A customer in the health care industry wanted to extract the text from tens of thousands of medical study results stored in PDF files. In the past this customer had digitized these files manually. While effective, the manual approach can be time consuming, expensive, and error prone. The customer wanted to tackle this problem through the use of machine learning (ML) instead. In this case the customer was also working under a tight deadline, and they needed this solution to have a high accuracy rate in order to to meet FDA regulations.
The technology to turn images into text is called Optical Character Recognition, or OCR. The customer wanted an OCR solution that could achieve at least 95% accuracy. To arrive at the best OCR solution I first compared a several open source libraries along side Amazon Textract. Amazon Textract is an AWS service that automatically extracts text and data from scanned documents. Amazon Textract goes beyond simple optical character recognition (OCR) to also identify the contents of fields in forms and information stored in tables.
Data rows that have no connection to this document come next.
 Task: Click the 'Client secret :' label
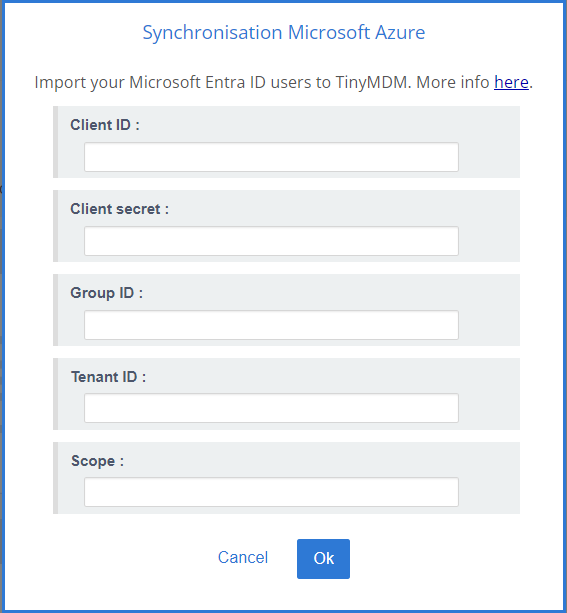(119, 209)
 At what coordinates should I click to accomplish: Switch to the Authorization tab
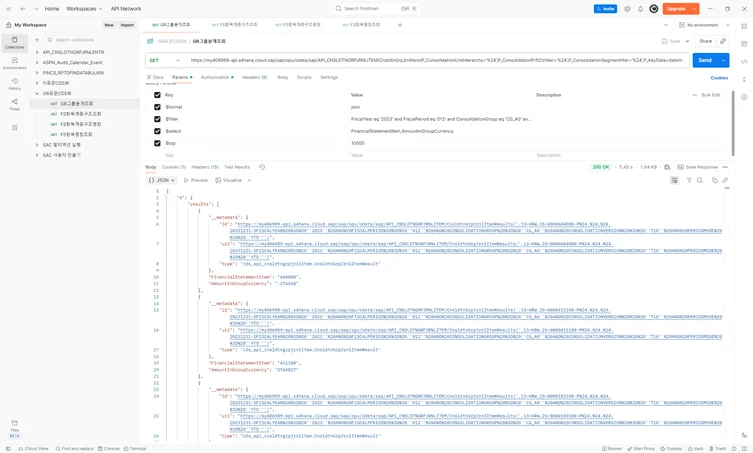[215, 77]
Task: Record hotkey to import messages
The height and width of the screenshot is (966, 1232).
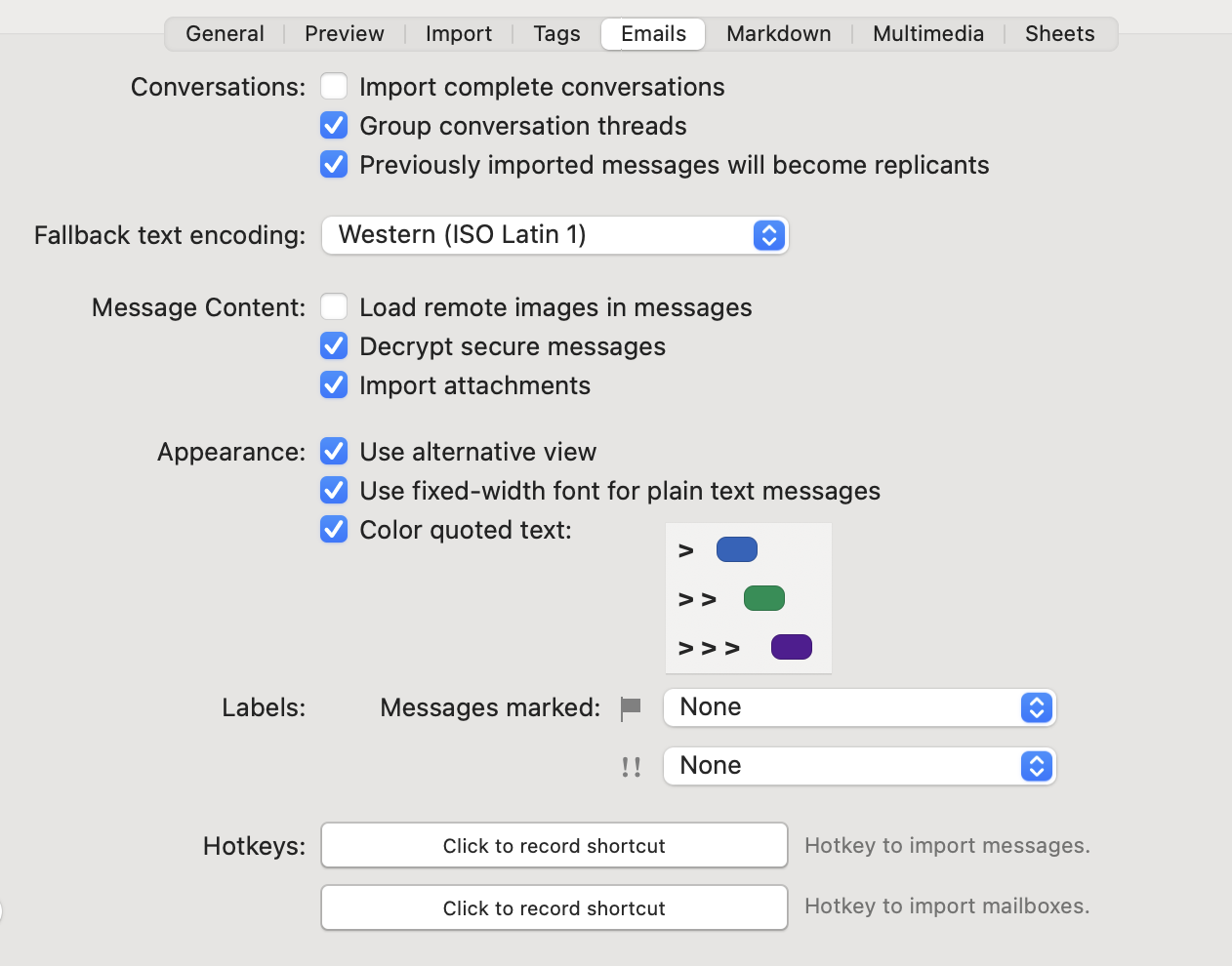Action: click(554, 846)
I was already familiar with many of the libraries available. Despite this tuning these libraries to produce good results can still be cumbersome and time-consuming. This would be especially challenging as the data structures contained within the documents were numerous and inconsistent. This adds significantly more complexity as it requires me to configure the open source libaries with several different options.
After running a battery of tests I determined the best approach was to rely on Amazon Textract. I first converted each PDF document to a JPG formatted picture. I then enhanced the quality of the image before finally feeding them into Amazon Textract. Using Amazon Textract was valuable because of its ease of use and its ability to achieve a high level of accuracy while requiring minimal adjustments to its engine.
The results I produced with Amazon Textract were very successful. The digitized medical studies showed consistently high accuracy across many different tables, layouts, symbols, and fonts. In the end we achieved a 97% accuracy rate across all documentation. With the goals met I then handed off the digitized data back to the customer so that they may complete their project.